[Stored items]
* * * * *
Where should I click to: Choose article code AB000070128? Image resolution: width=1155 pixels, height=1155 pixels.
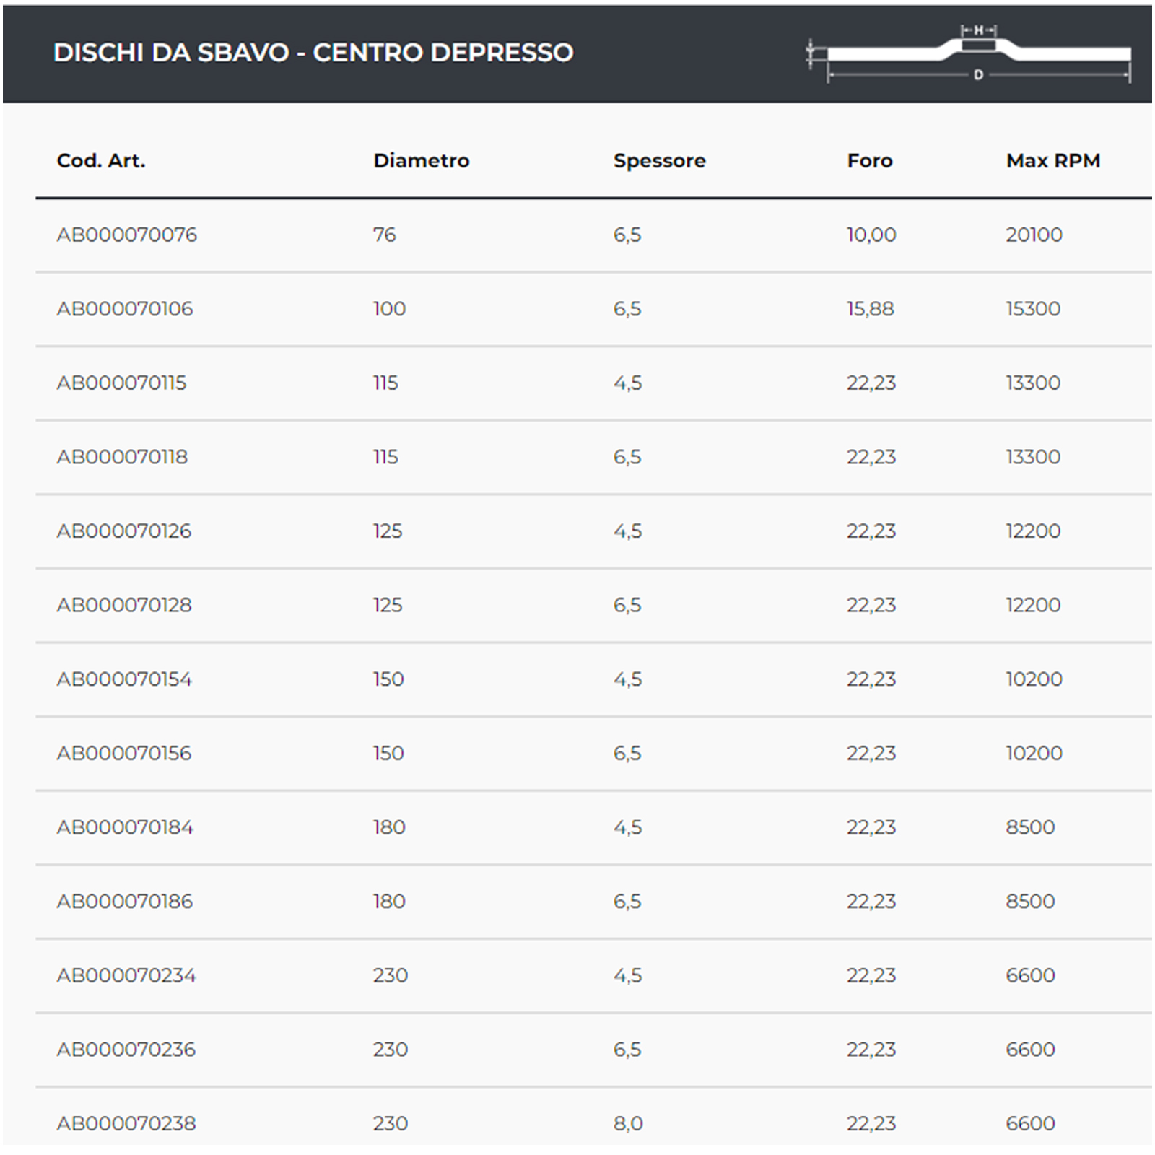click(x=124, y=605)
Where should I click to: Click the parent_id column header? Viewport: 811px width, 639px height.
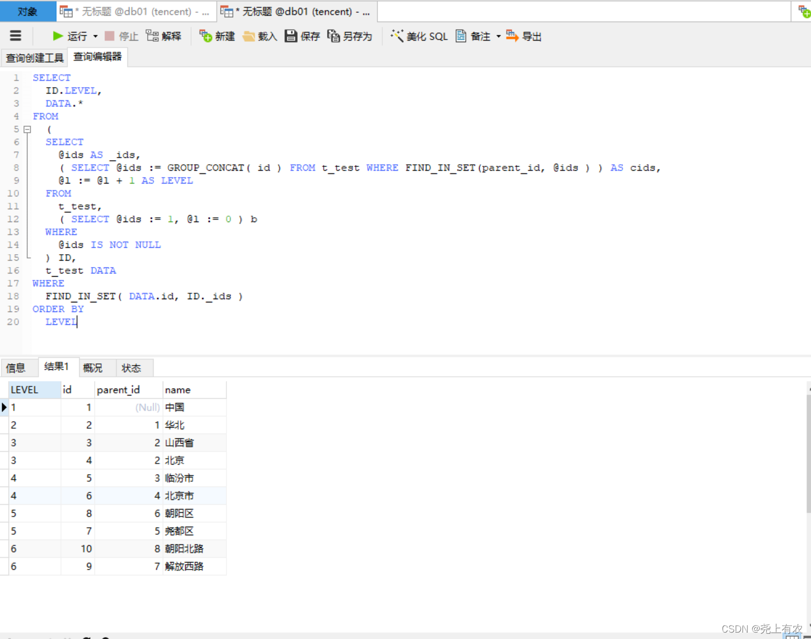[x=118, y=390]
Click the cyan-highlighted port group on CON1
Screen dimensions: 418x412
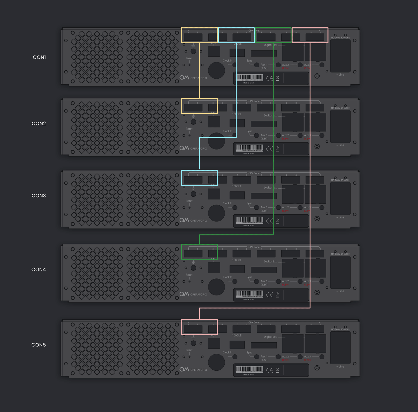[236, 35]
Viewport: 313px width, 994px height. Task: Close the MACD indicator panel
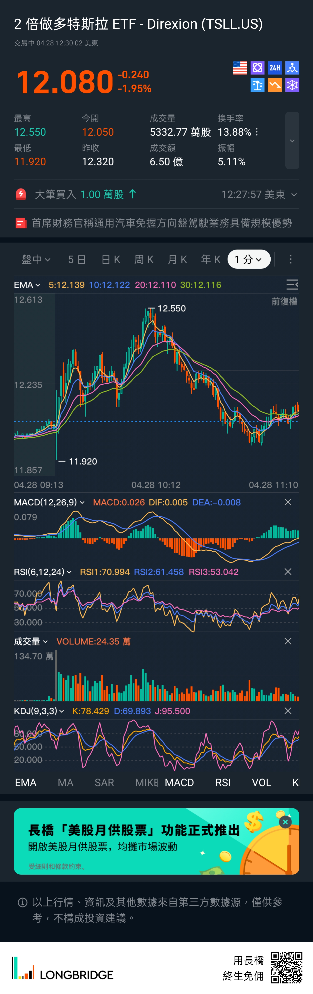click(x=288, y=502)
* * * * *
# EXERCISE OBJECTIVE
Leave out the pictures, and write out exactly the lines from the line containing "Viewport: 313px width, 994px" through the end of the records above.

# ANSWER SPACE
Viewport: 313px width, 994px height. Task: Close the MACD indicator panel
click(x=288, y=502)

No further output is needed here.